Maria da Luz olhou Diogo como que suplicando-lhe que confirmasse e eu julguei que ele o fizesse, pois pelo pouco que ele interviera na conversa, julguei que se voltasse a interferir, seria para defender a posição de Luz que, de resto, ele já adivinhara mesmo antes de a conversa ter tido lugar. Contudo, Diogo respondeu:

– De certa forma, compreendo, Maria da Luz. Compreendo que não queira contrariar os desejos do seu pai, compreendo que não o queira magoar. Mas D. José Ávila é D. José Ávila e Maria da Luz é Maria da Luz, pessoas distintas, e eu não acredito por um só instante que Maria da Luz se tenha aniquilado tão completamente como ser humano capaz de ter opiniões próprias como nos quer fazer acreditar. E não acredito que a parte de Maria da Luz que ainda pensa com a sua própria consciência e não com a de D. José Ávila sinta as coisas da maneira que nos disse.
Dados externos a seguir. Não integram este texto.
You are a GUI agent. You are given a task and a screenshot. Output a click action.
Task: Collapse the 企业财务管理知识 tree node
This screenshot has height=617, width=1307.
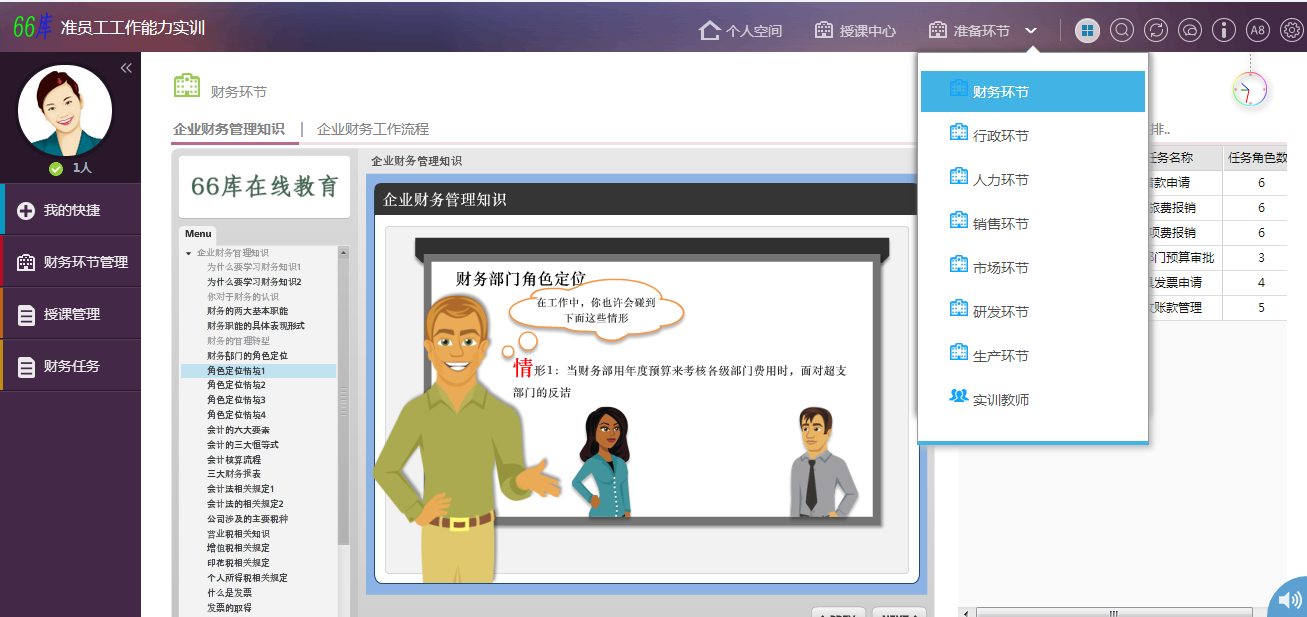point(188,254)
Maria da Luz abriu e fechou várias vezes a boca, à procura de argumentos para contestar, mas não conseguiu encontrar nenhum. Parecia aturdida pelas palavras de Diogo, como se tivesse levado uma pancada na cabeça. Eu próprio me sentia zonzo com aquele discurso. Diogo pareceu achar cruel continuar ali à espera que Maria da Luz encontrasse uma resposta, pois preparando-se para retirar, disse:

– Luz, o que quer que decida fazer com a nossa amizade, eu entenderei. Penso que entenderei mesmo se resolver esquecer que alguma vez nos quisemos como amigos. Mas antes de o fazer, pense no que eu lhe disse.
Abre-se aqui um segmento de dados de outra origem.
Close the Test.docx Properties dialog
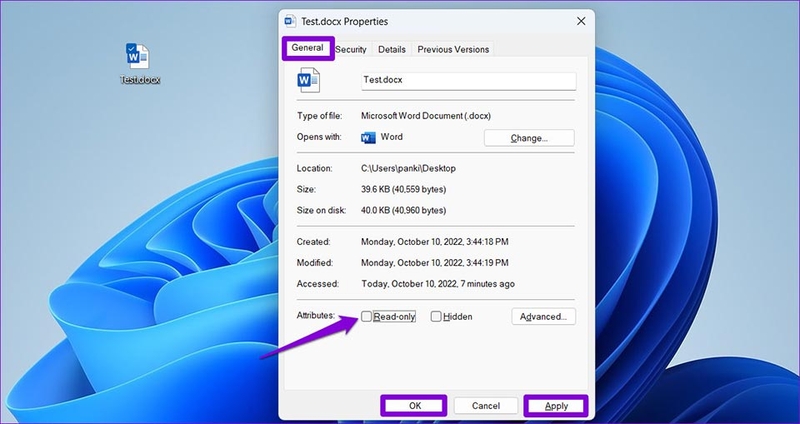 tap(581, 21)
E Diogo saiu novamente para a herdade, seguido por mim. Meu Deus, como eu me sentia desiludido com a minha irmã! Que frieza! Sim, D. José bem podia orgulhar-se da sua filha! Então nós, porque nascêramos Ávilas, éramos grandes senhores, ainda que as nossas almas fossem vazias! Não há nada mais triste do que uma alma vazia... E Diogo, a pessoa com o coração mais generoso que eu conhecera até então e, sem dúvida, até hoje, devia ser tratado como inferior só porque nascera numa classe social mais baixa!
Diogo deve ter reparado em como eu me sentia em fúria, pois sorriu e, colocando uma mão sobre o meu ombro, disse:

– Eu preveni-o. Eu sabia que Maria da Luz ia reagir assim.
– Sabes, numa das discussões que tive com o meu pai acerca do liberalismo, ele disse-me: “És muito novo e deixaste-te seduzir por essas tolices, essas ideias completamente erradas acerca da liberdade. Achas que é muito bonito um nobre e um lavrador serem amigos; achas muito bem que uma filha de famílias aristocratas se case com um camponês, mas quando chegares à minha idade, saberás dar o devido valor à tua classe. Não entendes que hoje todos te respeitam só porque és meu filho e amanhã, se os liberais conseguirem os seus intentos, o nosso nome pode não valer nada?” Respondi que o nosso nome não deveria valer pela nossa fortuna ancestral e sim pelo nosso trabalho e dignidade, e ele disse-me que se eu estava disposto a trabalhar, então que me tornasse liberal. Como se trabalhar fosse uma coisa desonrosa...

E voltando-me bruscamente para Diogo, acrescentei:

– E toda aquela conversa da Luz acerca do nascimento e das classes era exactamente a mesma coisa!
– Não, não era exactamente a mesma coisa.
– Ai, não? E qual é a diferença?
– Só uma, Pedro. D. José sentia o que disse e Luz não.